Now, I have on multiple occasions taken the opportunity to be complimentary in regards to PM Erdogan, for his modern views and his willingness to take an independent position even when it was not the expedient choice.  I still think his response to the Mavi Marmara atrocity was an example for leaders around the world.  But in the interest of honesty, he is also capable of showing some of the authoritarian intolerance that often characterizes Muslim - led governments.  Nations have to understand that a functional democracy is much more than just free elections and some kind of separation-of-powers arrangement.  Democracy is at its core a liberal endeavor, one that requires a tolerance of diversity, not only of people but of voices and speech and lifestyles.  This is one of the fatal flaws of a Theocracy, even in a highly homogeneous population - people want to choose their moral strictures, not have them imposed upon them by force of law.

This sort of tension arises in a Democratic society when a group within that society with rigid views on social behaviors gains some level of political power or influence, and politicians begin pandering to their prejudices in order to leverage that power.  We see that play out in a larger sense in Muslim nations, but it is prevalent in the United States, and can be seen in any nation with a significant fundamentalist or provincial population.  How different is Erdogan's outrage, really, than the almost comical national consternation over a "wardrobe malfunction" during a football game halftime show?

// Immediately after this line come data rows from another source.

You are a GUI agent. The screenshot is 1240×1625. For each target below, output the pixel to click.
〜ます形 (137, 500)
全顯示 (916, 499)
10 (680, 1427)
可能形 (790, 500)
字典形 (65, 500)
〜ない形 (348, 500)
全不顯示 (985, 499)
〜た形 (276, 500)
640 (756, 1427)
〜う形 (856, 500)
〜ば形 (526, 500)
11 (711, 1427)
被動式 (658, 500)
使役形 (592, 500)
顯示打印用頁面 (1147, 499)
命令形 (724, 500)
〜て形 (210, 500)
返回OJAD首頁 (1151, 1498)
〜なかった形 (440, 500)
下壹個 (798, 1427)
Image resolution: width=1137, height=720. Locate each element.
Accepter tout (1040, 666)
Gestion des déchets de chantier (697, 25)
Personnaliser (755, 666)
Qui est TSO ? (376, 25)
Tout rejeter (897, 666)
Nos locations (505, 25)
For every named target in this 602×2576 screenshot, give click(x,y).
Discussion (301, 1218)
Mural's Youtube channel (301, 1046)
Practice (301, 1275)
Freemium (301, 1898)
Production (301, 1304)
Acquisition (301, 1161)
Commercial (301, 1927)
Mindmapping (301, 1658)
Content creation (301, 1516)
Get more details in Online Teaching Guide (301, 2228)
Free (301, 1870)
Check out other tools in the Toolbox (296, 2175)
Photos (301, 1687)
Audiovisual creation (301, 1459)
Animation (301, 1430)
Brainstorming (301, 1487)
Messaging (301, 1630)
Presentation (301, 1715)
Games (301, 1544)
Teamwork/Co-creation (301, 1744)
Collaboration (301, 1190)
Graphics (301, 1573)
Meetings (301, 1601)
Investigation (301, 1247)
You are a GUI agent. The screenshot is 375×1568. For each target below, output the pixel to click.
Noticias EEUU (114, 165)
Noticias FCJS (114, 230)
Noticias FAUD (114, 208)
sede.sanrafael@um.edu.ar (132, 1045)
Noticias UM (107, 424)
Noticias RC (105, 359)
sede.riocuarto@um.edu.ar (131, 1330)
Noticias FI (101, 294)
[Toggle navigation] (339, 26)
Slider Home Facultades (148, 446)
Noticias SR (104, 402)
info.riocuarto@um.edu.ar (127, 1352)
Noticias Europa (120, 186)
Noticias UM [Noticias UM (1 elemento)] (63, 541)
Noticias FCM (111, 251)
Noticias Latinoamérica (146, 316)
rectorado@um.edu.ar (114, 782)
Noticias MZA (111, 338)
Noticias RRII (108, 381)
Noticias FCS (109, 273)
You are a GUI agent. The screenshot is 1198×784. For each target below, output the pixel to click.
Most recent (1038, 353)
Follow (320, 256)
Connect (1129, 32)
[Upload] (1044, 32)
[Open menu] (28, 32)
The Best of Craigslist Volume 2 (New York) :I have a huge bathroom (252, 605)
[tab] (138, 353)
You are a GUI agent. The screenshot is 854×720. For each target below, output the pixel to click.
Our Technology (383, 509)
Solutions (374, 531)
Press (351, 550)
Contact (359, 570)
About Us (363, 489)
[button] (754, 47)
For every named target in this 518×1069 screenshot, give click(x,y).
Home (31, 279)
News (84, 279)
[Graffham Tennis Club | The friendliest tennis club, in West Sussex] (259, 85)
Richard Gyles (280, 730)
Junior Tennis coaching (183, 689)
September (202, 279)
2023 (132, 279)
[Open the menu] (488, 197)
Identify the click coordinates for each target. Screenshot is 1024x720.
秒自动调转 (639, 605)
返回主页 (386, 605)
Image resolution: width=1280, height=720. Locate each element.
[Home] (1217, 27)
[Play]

The growth of Muslim Fundamentalist political power in Arab nations, particularly those transitioning from long decades of single-party rule to some sort of democratic political system is a real risk to their growth and success as nations.  It is completely understandable, because during those years of authoritarian rule where the government used the secret police to crush any vestige of political opposition, the only venue for that opposition to organize was the mosque.  It fell to the Imams and Mullahs to challenge the political status quo, because to imprison, torture and murder them had disproportionate negative outcomes for the regime.  Now, in the post-revolutionary chaos of the Arab-Spring, it is these fundamentalist organizations that have the organizational and financial capability to govern.  Sadly, however, their approach to governance is not wholly dissimilar from that of the despot they replaced, as they seek complete legislative control and freedom from independent judicial oversight.  Again, when people go from the battlefield to the ballot box without seeing the establishment of democratic institutions and the rule of law, they do not live in a democracy so much as under the tyranny of the majority.

In Erdogan's case, however, he does not have such freedom to act unilaterally.  Turkey has a long post-Ottoman history of being an uncompromisingly secular society, officially tolerating all religions alongside no religion, with the military as the key institution safeguarding against a slide into Muslim theocracy.  The Prime Minister has sought, with some success, to change that balance, prosecuting hundreds of officers for plotting coups in order to cow the military into accepting changes driven by the civilian government.  But no one doubts that there are absolute limits to how many basic freedoms they're willing to see sacrificed on the altar of religious zealotry.


  1. There are a lot of things in the neighbourhood to be cranky about; maybe this is leftover pissiness.

  2. Here, at least, is a case where we can say "They are so screwed."